Let f(x, y) = x*y2 be a function with the definition set de (x, y) so that
2x^2+y^2=6
a) Explain how we can know that f has the definition set of maximum point and minimum point. Explain why f does not have stationary points.
b) Determine the largest and smallest value of f using the Lagranges method.
c) What is the answer to parts a) and b) if the definition set is 2x^2+y^2≤6 ?
d) Let h: R^2 → R be a function given by h(x,y)=4-x^2-y^2
i) Find the level curve of f at point P(1,−1). Determine ∇h(1,−1).
Draw the point P, as well as the level curve and the gradient to h at this
point.
ii) Calculate how fast h changes at point P in the direction
→ → →
v=−3i+4j
iii) In which direction from point P is this change greatest? (Hint:
the direction can be given as a vector).
Answer by ElectricPavlov(122)   (Show Source):
You can put this solution on YOUR website! **a) Existence of Maximum and Minimum Points**
* **Closed and Bounded Set:** The constraint 2x² + y² = 6 defines an ellipse, which is a closed and bounded set in the plane.
* **Continuous Function:** The function f(x, y) = x*y² is a polynomial, hence continuous everywhere, and therefore continuous on the ellipse.

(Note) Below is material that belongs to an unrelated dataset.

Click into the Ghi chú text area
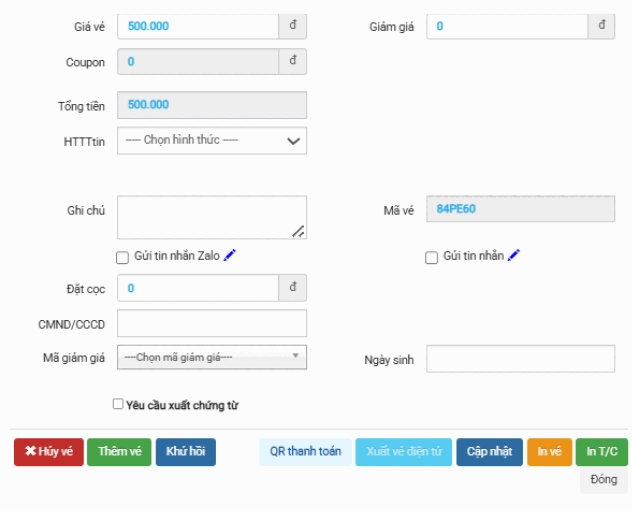(211, 217)
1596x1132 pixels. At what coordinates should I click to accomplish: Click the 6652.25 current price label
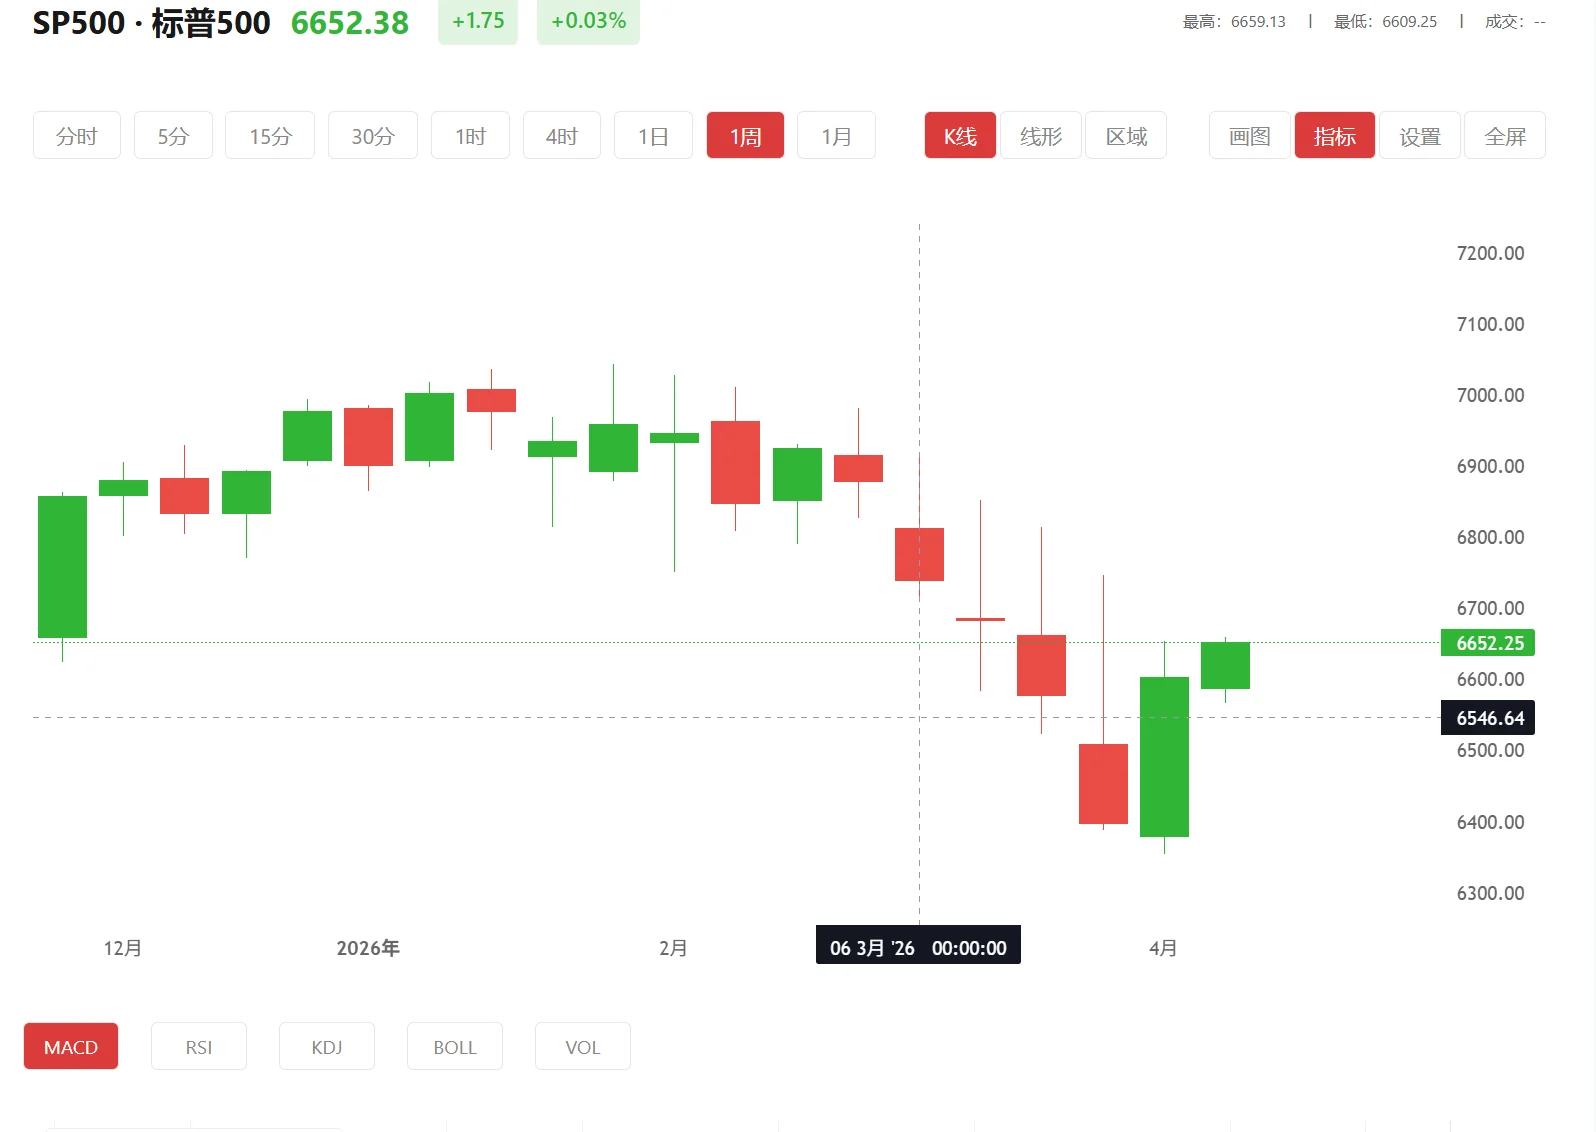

**Extreme Value Theorem:** Since f is continuous on a closed and bounded set (the ellipse), the Extreme Value Theorem guarantees that f attains both a maximum and a minimum value on that set.
* **No Stationary Points:**
* ∇f(x, y) = (y², 2xy)
* ∇f(x, y) = 0 only at (0, 0)
* The point (0, 0) does not satisfy the constraint 2x² + y² = 6.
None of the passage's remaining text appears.